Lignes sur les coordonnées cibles
┄┄┄┄┄┄┄┄┄┄┄┄┄┄┄┄┄┄┄┄

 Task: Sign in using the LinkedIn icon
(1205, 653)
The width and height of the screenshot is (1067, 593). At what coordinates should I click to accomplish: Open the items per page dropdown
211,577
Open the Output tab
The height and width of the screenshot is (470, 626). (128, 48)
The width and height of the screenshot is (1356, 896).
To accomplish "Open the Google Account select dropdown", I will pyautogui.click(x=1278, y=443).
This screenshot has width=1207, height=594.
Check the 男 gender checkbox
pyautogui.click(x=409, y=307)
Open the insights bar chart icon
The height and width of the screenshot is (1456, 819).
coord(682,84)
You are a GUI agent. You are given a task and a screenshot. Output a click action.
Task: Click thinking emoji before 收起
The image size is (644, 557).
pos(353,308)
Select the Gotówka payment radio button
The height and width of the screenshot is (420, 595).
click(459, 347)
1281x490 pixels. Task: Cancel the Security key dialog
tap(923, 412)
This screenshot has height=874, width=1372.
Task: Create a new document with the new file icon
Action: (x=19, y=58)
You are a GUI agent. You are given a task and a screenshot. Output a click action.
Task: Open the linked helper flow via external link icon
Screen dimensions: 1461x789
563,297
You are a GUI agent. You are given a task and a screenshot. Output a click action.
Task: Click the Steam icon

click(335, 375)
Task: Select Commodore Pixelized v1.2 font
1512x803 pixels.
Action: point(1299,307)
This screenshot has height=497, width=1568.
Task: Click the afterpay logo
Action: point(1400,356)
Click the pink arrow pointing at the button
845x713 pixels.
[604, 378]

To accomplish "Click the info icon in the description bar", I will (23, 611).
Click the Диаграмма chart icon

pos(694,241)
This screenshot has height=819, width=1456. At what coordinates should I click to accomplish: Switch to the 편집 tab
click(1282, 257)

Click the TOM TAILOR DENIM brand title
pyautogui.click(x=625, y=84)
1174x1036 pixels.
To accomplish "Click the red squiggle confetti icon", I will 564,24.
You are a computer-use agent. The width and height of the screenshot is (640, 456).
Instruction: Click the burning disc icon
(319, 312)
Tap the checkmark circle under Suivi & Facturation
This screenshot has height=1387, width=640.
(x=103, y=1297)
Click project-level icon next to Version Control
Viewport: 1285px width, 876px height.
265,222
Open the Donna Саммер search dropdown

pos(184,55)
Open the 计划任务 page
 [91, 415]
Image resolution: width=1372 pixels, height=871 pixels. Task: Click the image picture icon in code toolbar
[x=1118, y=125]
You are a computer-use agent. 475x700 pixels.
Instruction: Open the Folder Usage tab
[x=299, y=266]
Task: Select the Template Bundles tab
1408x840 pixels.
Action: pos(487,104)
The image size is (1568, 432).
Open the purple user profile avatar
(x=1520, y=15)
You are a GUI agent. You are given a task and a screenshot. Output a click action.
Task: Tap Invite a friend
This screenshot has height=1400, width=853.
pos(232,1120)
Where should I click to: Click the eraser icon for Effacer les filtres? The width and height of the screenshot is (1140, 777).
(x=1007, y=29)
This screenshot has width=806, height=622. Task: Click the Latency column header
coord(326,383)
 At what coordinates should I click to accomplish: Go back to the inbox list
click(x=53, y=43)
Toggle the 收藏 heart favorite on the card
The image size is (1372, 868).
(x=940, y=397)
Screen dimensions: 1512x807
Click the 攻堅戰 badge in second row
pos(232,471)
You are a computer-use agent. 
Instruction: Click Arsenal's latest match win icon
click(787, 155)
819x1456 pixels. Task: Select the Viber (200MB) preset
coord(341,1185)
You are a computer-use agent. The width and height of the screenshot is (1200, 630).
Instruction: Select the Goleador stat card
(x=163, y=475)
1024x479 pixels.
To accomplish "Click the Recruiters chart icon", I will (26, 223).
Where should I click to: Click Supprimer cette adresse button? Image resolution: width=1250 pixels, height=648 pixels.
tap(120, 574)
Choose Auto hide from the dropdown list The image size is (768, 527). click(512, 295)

┄┄┄┄┄┄┄┄┄┄┄┄┄┄┄┄┄┄┄┄

## OBJECTIF DE L'EXERCICE
Convertissez les lignes ci-dessus en liste numérotée, sans les lignes vides.

## CORRIGÉ DE L'EXERCICE
1.  Task: Sign in using the LinkedIn icon
2. (1205, 653)
3. The width and height of the screenshot is (1067, 593). At what coordinates should I click to accomplish: Open the items per page dropdown
4. 211,577
5. Open the Output tab
6. The height and width of the screenshot is (470, 626). (128, 48)
7. The width and height of the screenshot is (1356, 896).
8. To accomplish "Open the Google Account select dropdown", I will pyautogui.click(x=1278, y=443).
9. This screenshot has width=1207, height=594.
10. Check the 男 gender checkbox
11. pyautogui.click(x=409, y=307)
12. Open the insights bar chart icon
13. The height and width of the screenshot is (1456, 819).
14. coord(682,84)
15. You are a GUI agent. You are given a task and a screenshot. Output a click action.
16. Task: Click thinking emoji before 收起
17. The image size is (644, 557).
18. pos(353,308)
19. Select the Gotówka payment radio button
20. The height and width of the screenshot is (420, 595).
21. click(459, 347)
22. 1281x490 pixels. Task: Cancel the Security key dialog
23. tap(923, 412)
24. This screenshot has height=874, width=1372.
25. Task: Create a new document with the new file icon
26. Action: (x=19, y=58)
27. You are a GUI agent. You are given a task and a screenshot. Output a click action.
28. Task: Open the linked helper flow via external link icon
29. Screen dimensions: 1461x789
30. 563,297
31. You are a GUI agent. You are given a task and a screenshot. Output a click action.
32. Task: Click the Steam icon
33. click(335, 375)
34. Task: Select Commodore Pixelized v1.2 font
35. 1512x803 pixels.
36. Action: point(1299,307)
37. This screenshot has height=497, width=1568.
38. Task: Click the afterpay logo
39. Action: point(1400,356)
40. Click the pink arrow pointing at the button
41. 845x713 pixels.
42. [604, 378]
43. To accomplish "Click the info icon in the description bar", I will (23, 611).
44. Click the Диаграмма chart icon
45. pos(694,241)
46. This screenshot has height=819, width=1456. At what coordinates should I click to accomplish: Switch to the 편집 tab
47. click(1282, 257)
48. Click the TOM TAILOR DENIM brand title
49. pyautogui.click(x=625, y=84)
50. 1174x1036 pixels.
51. To accomplish "Click the red squiggle confetti icon", I will 564,24.
52. You are a computer-use agent. The width and height of the screenshot is (640, 456).
53. Instruction: Click the burning disc icon
54. (319, 312)
55. Tap the checkmark circle under Suivi & Facturation
56. This screenshot has height=1387, width=640.
57. (x=103, y=1297)
58. Click project-level icon next to Version Control
59. Viewport: 1285px width, 876px height.
60. 265,222
61. Open the Donna Саммер search dropdown
62. pos(184,55)
63. Open the 计划任务 page
64.  [91, 415]
65. Image resolution: width=1372 pixels, height=871 pixels. Task: Click the image picture icon in code toolbar
66. [x=1118, y=125]
67. You are a computer-use agent. 475x700 pixels.
68. Instruction: Open the Folder Usage tab
69. [x=299, y=266]
70. Task: Select the Template Bundles tab
71. 1408x840 pixels.
72. Action: pos(487,104)
73. The image size is (1568, 432).
74. Open the purple user profile avatar
75. (x=1520, y=15)
76. You are a GUI agent. You are given a task and a screenshot. Output a click action.
77. Task: Tap Invite a friend
78. This screenshot has height=1400, width=853.
79. pos(232,1120)
80. Where should I click to: Click the eraser icon for Effacer les filtres? The width and height of the screenshot is (1140, 777).
81. (x=1007, y=29)
82. This screenshot has width=806, height=622. Task: Click the Latency column header
83. coord(326,383)
84.  At what coordinates should I click to accomplish: Go back to the inbox list
85. click(x=53, y=43)
86. Toggle the 收藏 heart favorite on the card
87. The image size is (1372, 868).
88. (x=940, y=397)
89. Screen dimensions: 1512x807
90. Click the 攻堅戰 badge in second row
91. pos(232,471)
92. You are a computer-use agent. 
93. Instruction: Click Arsenal's latest match win icon
94. click(787, 155)
95. 819x1456 pixels. Task: Select the Viber (200MB) preset
96. coord(341,1185)
97. You are a computer-use agent. The width and height of the screenshot is (1200, 630).
98. Instruction: Select the Goleador stat card
99. (x=163, y=475)
100. 1024x479 pixels.
101. To accomplish "Click the Recruiters chart icon", I will (26, 223).
102. Where should I click to: Click Supprimer cette adresse button? Image resolution: width=1250 pixels, height=648 pixels.
103. tap(120, 574)
104. Choose Auto hide from the dropdown list The image size is (768, 527). click(512, 295)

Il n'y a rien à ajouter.